Quicknews
Dec 24, 2025

From teen heartthrob to homeless: The unbelievable life of Willie Aames

By the time he was nineteen, Willie Aames was living the Hollywood dream—earning over a million dollars annually and adored by fans nationwide. But fame and fortune couldn’t shield him from a downward spiral that would cost him his career, wealth, and even his home. Surprisingly, the thing that ultimately rescued him wasn’t a movie comeback—it was a letter written decades earlier by a devoted fan.

Rising Star: Tommy Bradford

Willie Aames’ path to stardom began in Newport Beach, California, where he was born in 1960 to a firefighter. By age nine, he was already appearing in commercials, and throughout the early 1970s, he was navigating roles on Gunsmoke, The Odd Couple, and The Wonderful World of Disney.

At seventeen, Aames landed his breakout role as Tommy Bradford on Eight Is Enough, portraying the charismatic middle son of a large family led by Dick Van Patten. The series was a ratings powerhouse, drawing roughly 20 million viewers per episode. Teenagers plastered posters of Aames’ green-eyed, tousle-haired face on their bedroom walls, while fan mail stacked impossibly high.

“I did my first commercial at the age of nine,” Willie later recalled, “and by nineteen, I was making a million dollars a year — and doing a killer job of going through most of it.”

The Dark Side of Fame

But the spotlight came without guidance. Drinking began during Eight Is Enough, followed by marijuana and cocaine use. “I used six days in a row,” he admitted, with addiction quietly shadowing his career behind the smile the public adored. Opportunities slipped away, including the lead in the 1980 blockbuster The Blue Lagoon, which he missed because of his TV commitments.

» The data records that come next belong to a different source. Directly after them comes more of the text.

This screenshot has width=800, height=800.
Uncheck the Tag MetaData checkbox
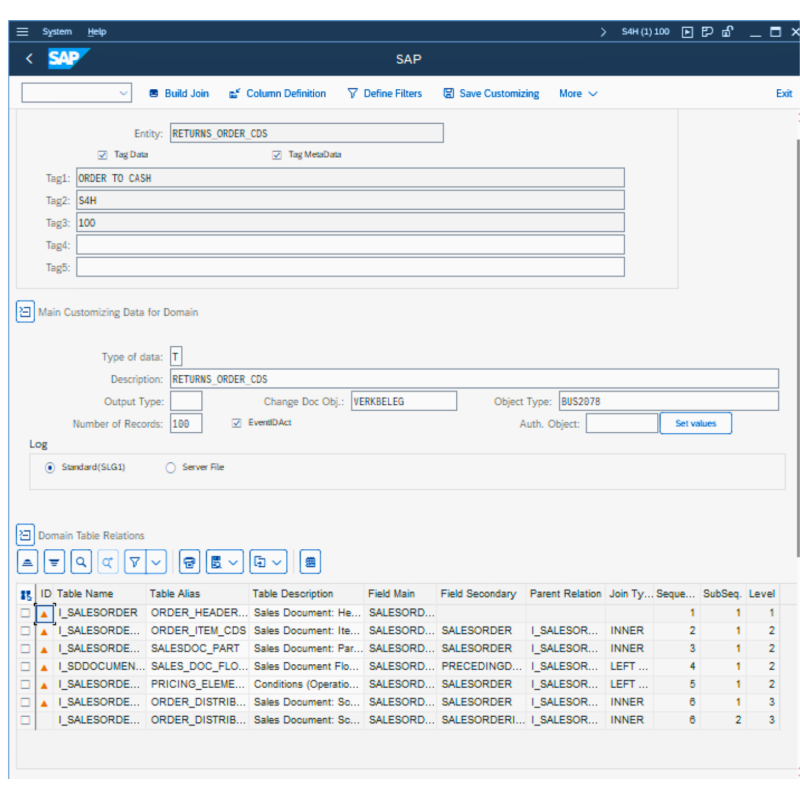[276, 155]
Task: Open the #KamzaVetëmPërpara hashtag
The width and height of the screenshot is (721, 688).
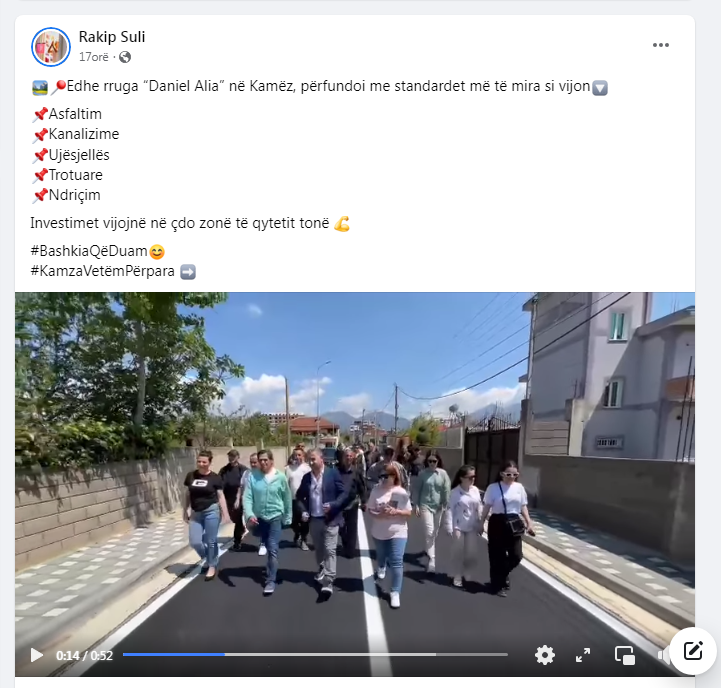Action: (x=103, y=271)

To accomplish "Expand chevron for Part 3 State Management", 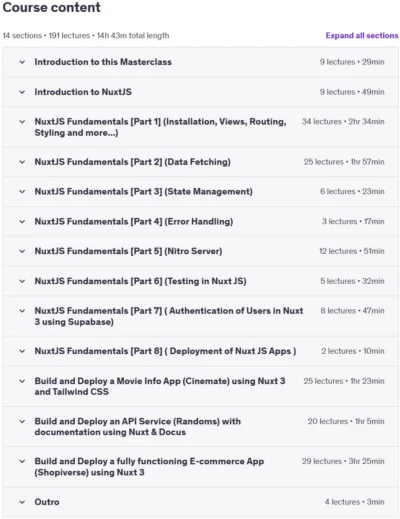I will pyautogui.click(x=22, y=192).
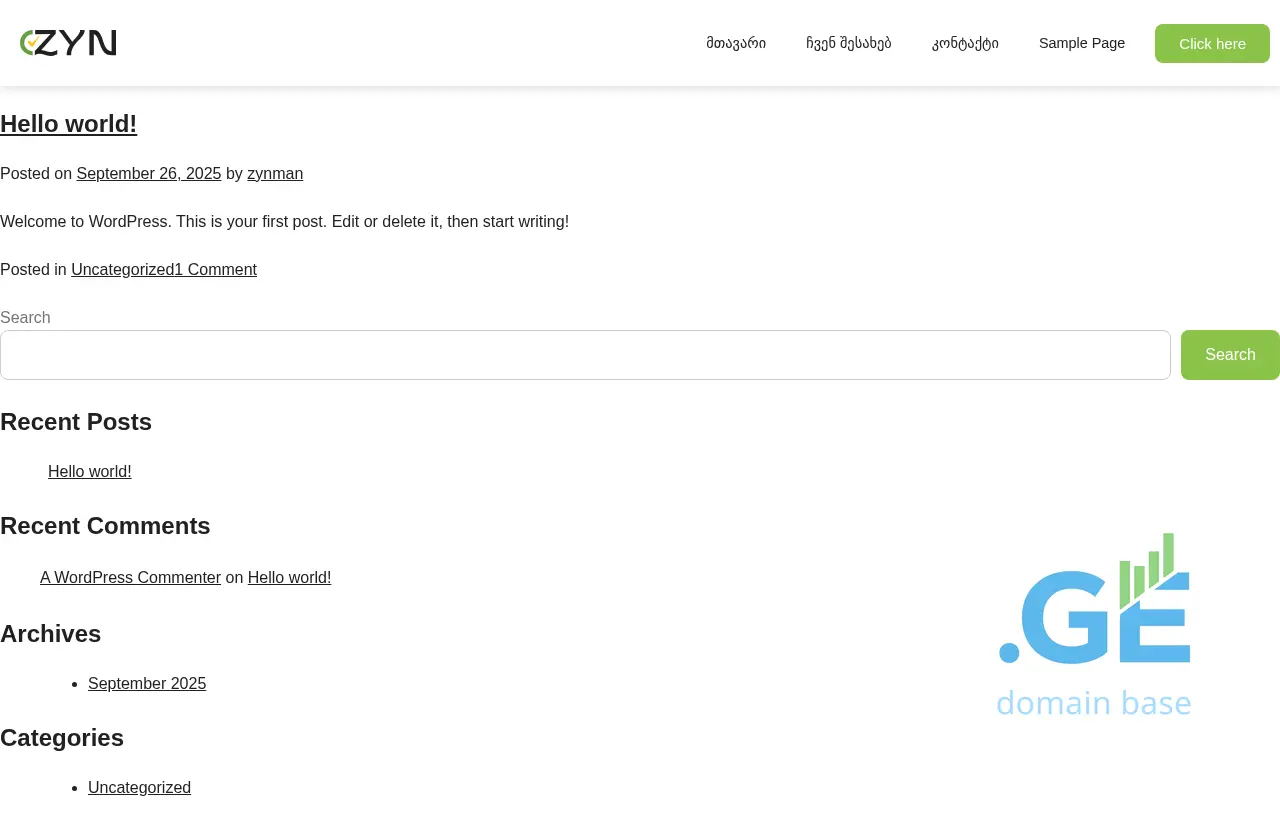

After Eight Is Enough ended in 1981, Aames moved on to teen comedies like Zapped! and soap operas before becoming the lovable Buddy Lembeck on Charles in Charge from 1984 to 1990. Yet behind the scenes, his life was unraveling: a failed first marriage in 1984, drained finances, and lingering substance abuse.

By the mid-2000s, bankruptcy hit. His second marriage ended in divorce, and his home went into foreclosure. Desperate, he held a 2009 garage sale in Olathe, Kansas, selling scripts, awards, and memorabilia. Still, the losses kept coming. With only ten dollars, he borrowed money to return to Kansas City, broke into his foreclosed home, and squatted while figuring out his next step.

A Fresh Start

At forty-eight, Willie chose to rebuild. He took a job at Dish Network installing satellites for $8.60 an hour. “They almost didn’t hire me — I was too famous,” he recalled. Slowly, he accumulated what he called “little wins.”

A stint on a cruise ship began at the bottom—“pingpong and shuffleboard boy, bathroom monitor, and library cleaner”—and within six months, he was promoted to cruise director, eventually sailing to 127 countries and restoring his confidence one port at a time.

A Fan Letter That Changed Everything

The pivotal moment came decades after his early fame, thanks to a fan letter from Winnie Hung. During Eight Is Enough, Aames received thousands of letters weekly. Randomly, he called one fan, who initially hung up thinking it was a prank. Over thirty years, they exchanged letters and calls, navigating marriages, divorces, fame, and even homelessness.